● WORK ORDER
In the entries below, find the line with "You are a GUI" and the line with "Click the blue Ethereum diamond icon". Return those two lines and all lines between them, exactly.

● EXTRACTED ENTRIES
▬▬▬▬▬▬

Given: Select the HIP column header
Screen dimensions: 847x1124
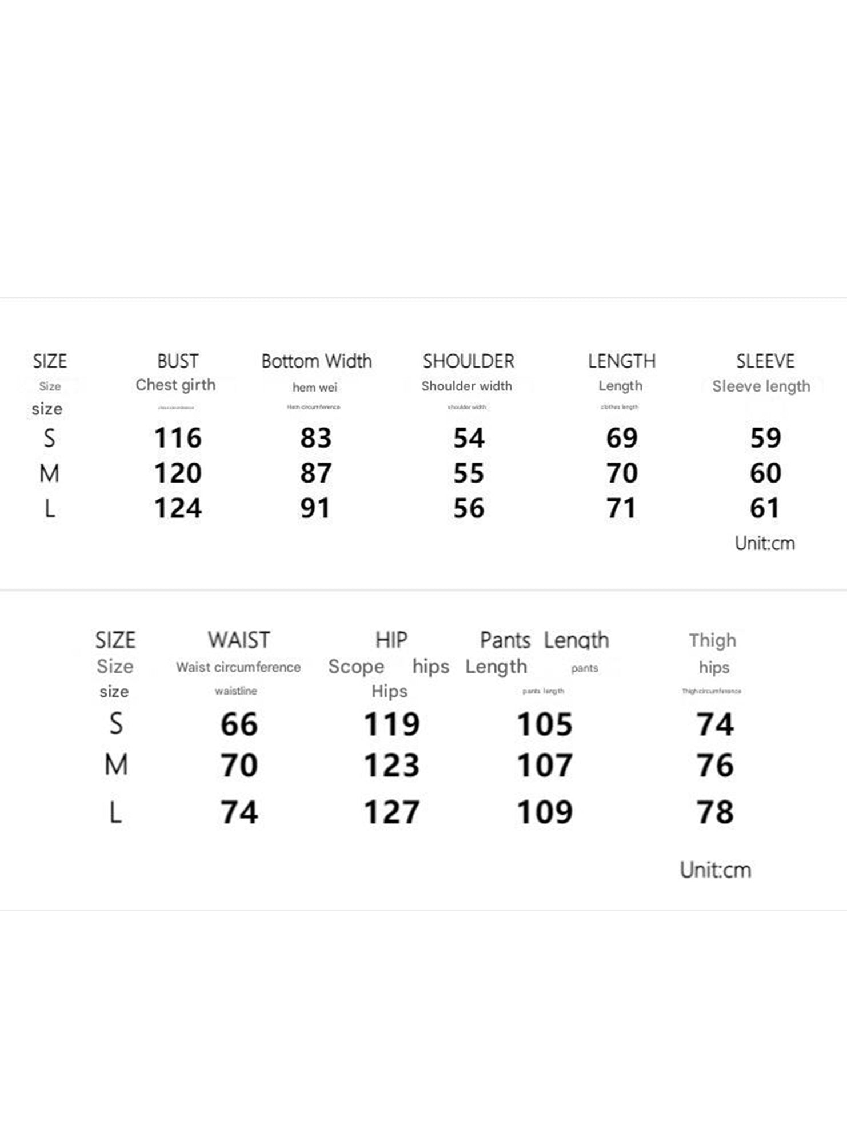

▬▬▬▬▬▬

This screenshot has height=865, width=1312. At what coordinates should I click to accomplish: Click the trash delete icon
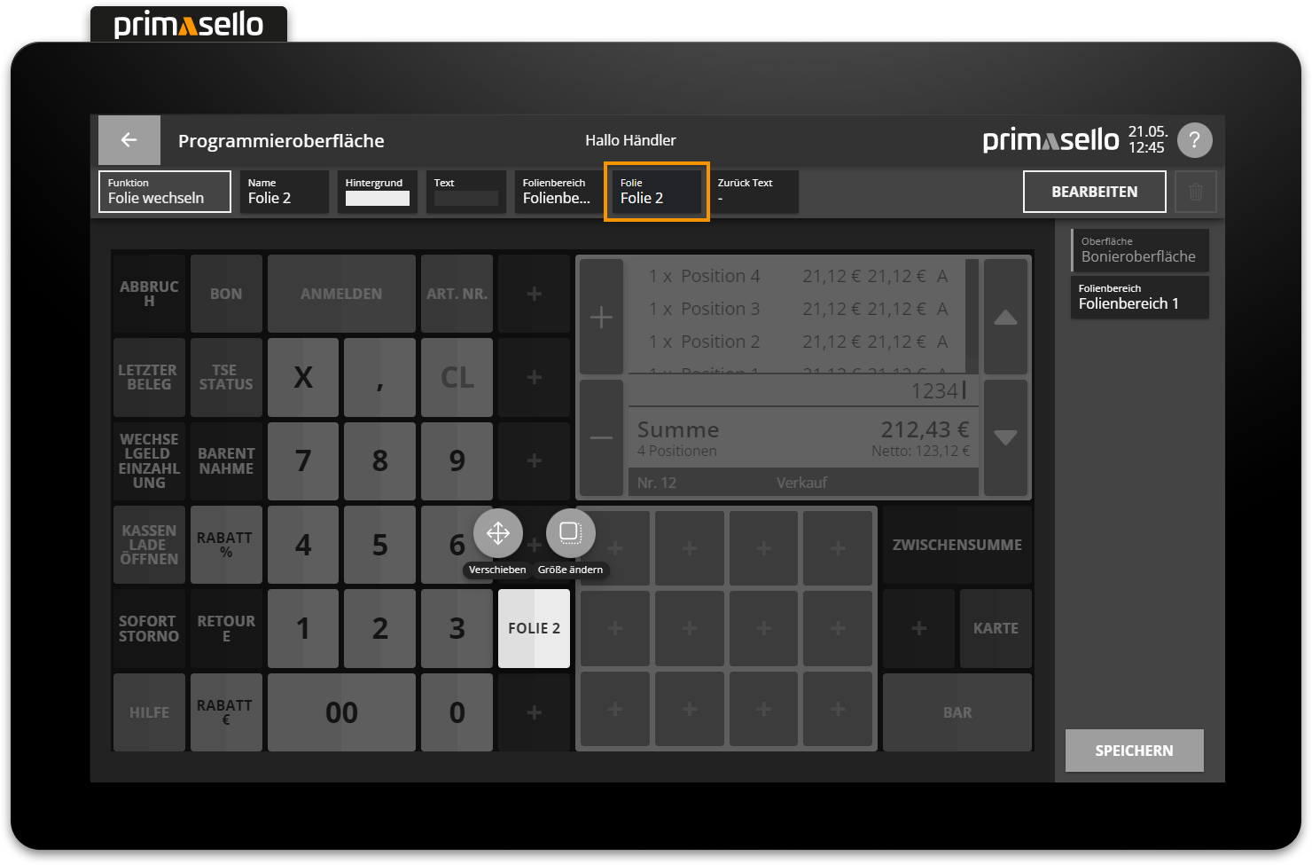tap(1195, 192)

▬▬▬▬▬▬

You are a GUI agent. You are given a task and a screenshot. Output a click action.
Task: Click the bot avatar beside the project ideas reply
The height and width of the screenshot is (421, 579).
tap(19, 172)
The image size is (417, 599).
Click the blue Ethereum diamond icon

▬▬▬▬▬▬

● WRITTEN RESPONSE
You are a GUI agent. You are given a task and a screenshot. Output a click action.
Task: Click the bot avatar beside the project ideas reply
The height and width of the screenshot is (421, 579).
tap(19, 172)
The image size is (417, 599).
Click the blue Ethereum diamond icon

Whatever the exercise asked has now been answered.